Gender-wise, I don't think there's not enough balance in the film world. I think that's a major problem. Also it's become more corporate in the sense of what's wrong with making a little money where everybody gets paid and everybody has a job, but you have to make a $200 million dollar worldwide hit or else, why bother.
Q: And the name of this Irish film with the three girls?
AQ: "32A." It's a film that my sister [Marian] made. We shop it around and hear from executives "Oh we love it but it's not for us. Good luck with it." My sister wrote and directed it.
Q: This was a year where "No Country for Old Men" and "There Will Be Blood" were nominated for Oscars, and they weren't box office hits.
AQ: But who voted for them? The Academy members are not the corporations. They're not the studio heads. They're the actors, they're people like me. They're the guys that see good work and that's why those films are nominated because those are good films that need to be seen.
Q: Do you prefer doing independent films compared to bigger budgeted films?
AQ: Not necessarily. In general, the themes of a lot of independent films are a little more varied and interesting so, in that way, it's a preference. On the other hand, I've done plenty of big-budget movies that have great stories and, to be honest, it's a nice feeling to get paid.
Q: What's coming up for you?
AQ: I'm waiting for three independent films' financing to become real.
Q: With the digital technology where it's cheaper to make a feature now, do you see a rise of more independent films?
AQ: I hope so. I really, strongly hope so. The thing about that is that it just makes it more accessible but that also has a downside to it for actors like me that are used to getting a certain amount of pay because anyone can make a film and put it on Youtube, 60 million people see it and it's cheap so what do you need actors for?
That's why my union is battling the studio right now with the producers in trying to getting a piece of the new media because that new media, this new digital medium, is the future, there's no doubt about that.
Q: And you would do a film shoot in digital video or HD?
AQ: Oh yeah, I've already done it.
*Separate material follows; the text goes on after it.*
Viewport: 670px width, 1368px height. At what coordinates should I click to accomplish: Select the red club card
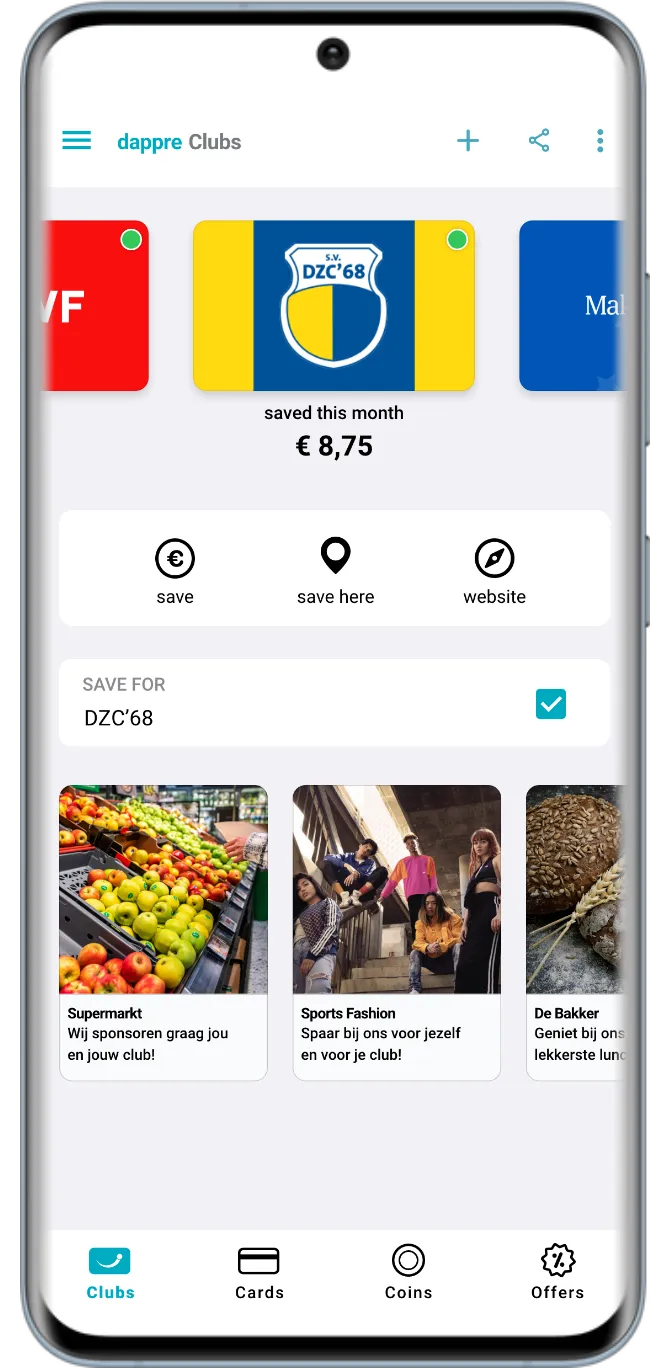pos(97,305)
Actors don't care where they work. They work in a pig sty. Just give them a good part, a little bit of food, and maybe a glass of wine at the end of the night, and they'll be fine (Laughter).
Q: Would you like to direct?
AQ: I would love to, when I grow up.
Q: What's it like being in a two-actor family?
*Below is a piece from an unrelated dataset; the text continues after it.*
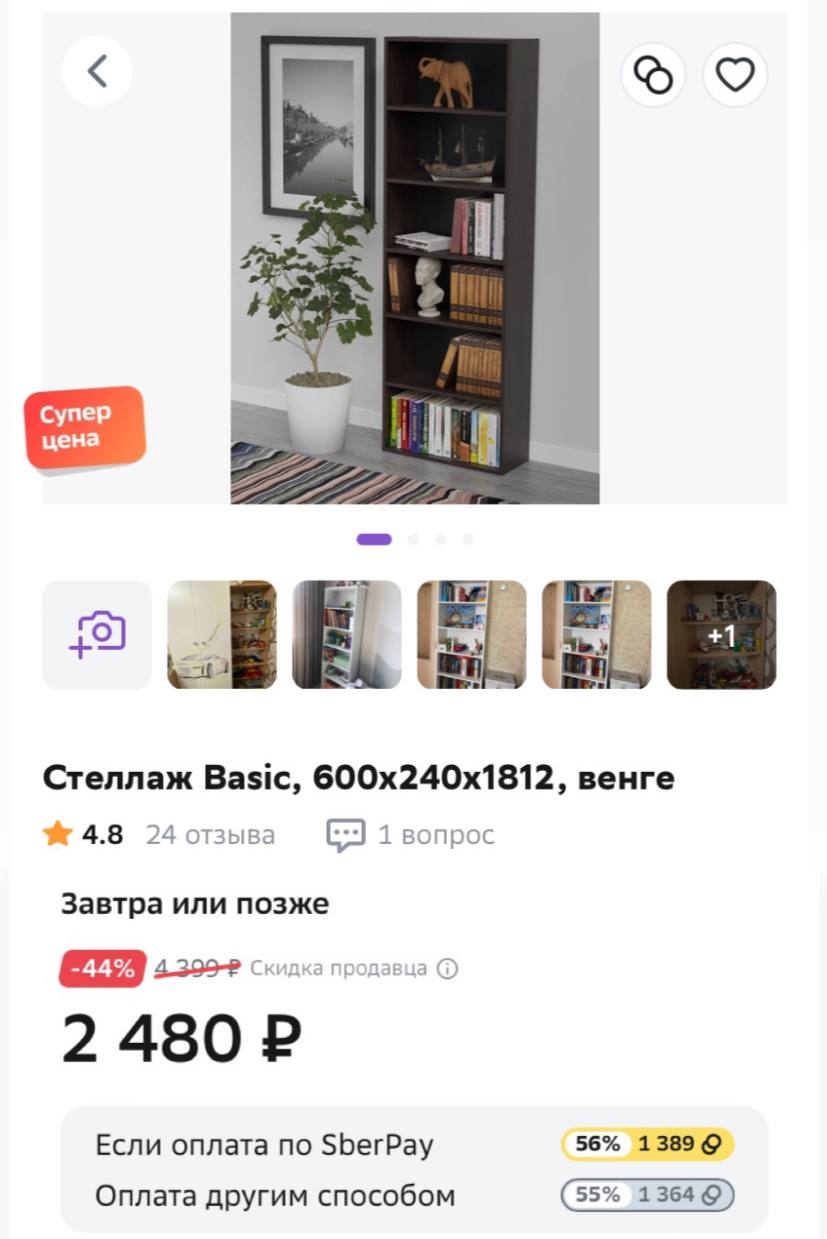This screenshot has width=827, height=1239.
Task: Add this shelf to comparison
Action: pos(653,75)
AQ: My wife [Elizabeth Bracco], god bless her, has sacrificed her career for our family and our daughters, in particular my eldest daughter who is autistic. She took a few jobs, the last one being "The Sopranos" for the last season and a half in which she had a great part in and was wonderful for her to do. Our daughters are getting older so I'm hoping she'll do more roles.
Q: Is it easier for you to have someone who knows what you're going through as an actor?
AQ: I think so. She knows how it works and how you could run over time and all that stuff.
Q: Is there more awareness on autism with some films dealing on the subject?
AQ: Definitely. I mean we've gone from one in 10,000 children being autistic to one in a hundred. How did that happen? Think about it. There's only one thing that has changed radically and that is the amount of toxins being injected into our children by vaccines. To me, that's what it is.